I recently requested a CETV (cash equivalent transfer value) for my preserved benefits in HPS. The transfer value figure was reduced by 55% as the "..HPS has a funding deficit and the assets would not be sufficient to pay full CETV's for all members." Very bad news!! Anyone else had something similar?
...but the estimation of retirement benefits for my NRD next year is unchanged?!
HPS is under-funded so any transfers out are valued pro-rata to the current level of funding in order to not leave the scheme worse off relative to the liabilities. Each valuation of the scheme published in the company annual reports (we haven't see HPS trustees version of the numbers for several years) shows the liabilities growing somewhat faster than the rate of inflation.

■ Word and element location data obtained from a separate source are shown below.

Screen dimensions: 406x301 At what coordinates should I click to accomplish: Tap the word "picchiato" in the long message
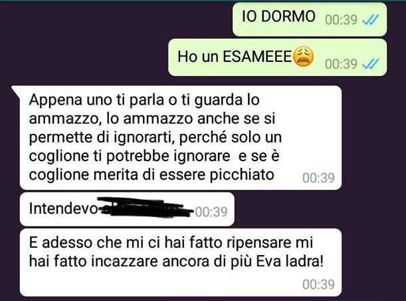(x=242, y=175)
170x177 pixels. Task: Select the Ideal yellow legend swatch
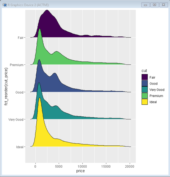[x=145, y=102]
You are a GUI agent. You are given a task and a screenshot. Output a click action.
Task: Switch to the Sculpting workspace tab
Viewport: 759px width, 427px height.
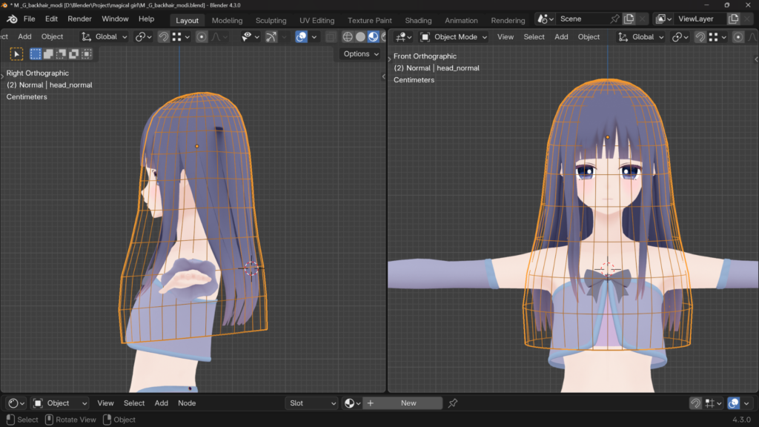271,20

One factor may be the upward adjustment of life expectancy but another factor will be reduced investment returns while the rate of pension increases is fixed. HPS (and all the other under-funded pension schemes) needs the central bankers to get inflation back to 5% or more!
The estimate of retirement benefits, however, assumes that the money will be there, in the fullness of time, to pay the pensions.
Current target for inflation in the budget a few hours ago was 2%. Inflation will not be the knight in shining armour for a while yet.
It looks as if the funding ratio in the insufficiency report is 45%, considerably down from the figure in the last valuation report
Dec-08 Sep-15
Assets 277 425
Liabilities 478 944
Deficit 201 519
Assets/liabilities 58% 45%
Perhaps elementary (and hence idiotic) but as John R points out the 5% annual increase seems to be incrementing the liabilities powerfully; would a significant reduction in this percentage increase (of course perish the thought) assist in prolonging the life of the pension fund - which as several have said is somewhat the fundamental question? (address withheld). The alternative factor of having shorter life expectancy has no appeal.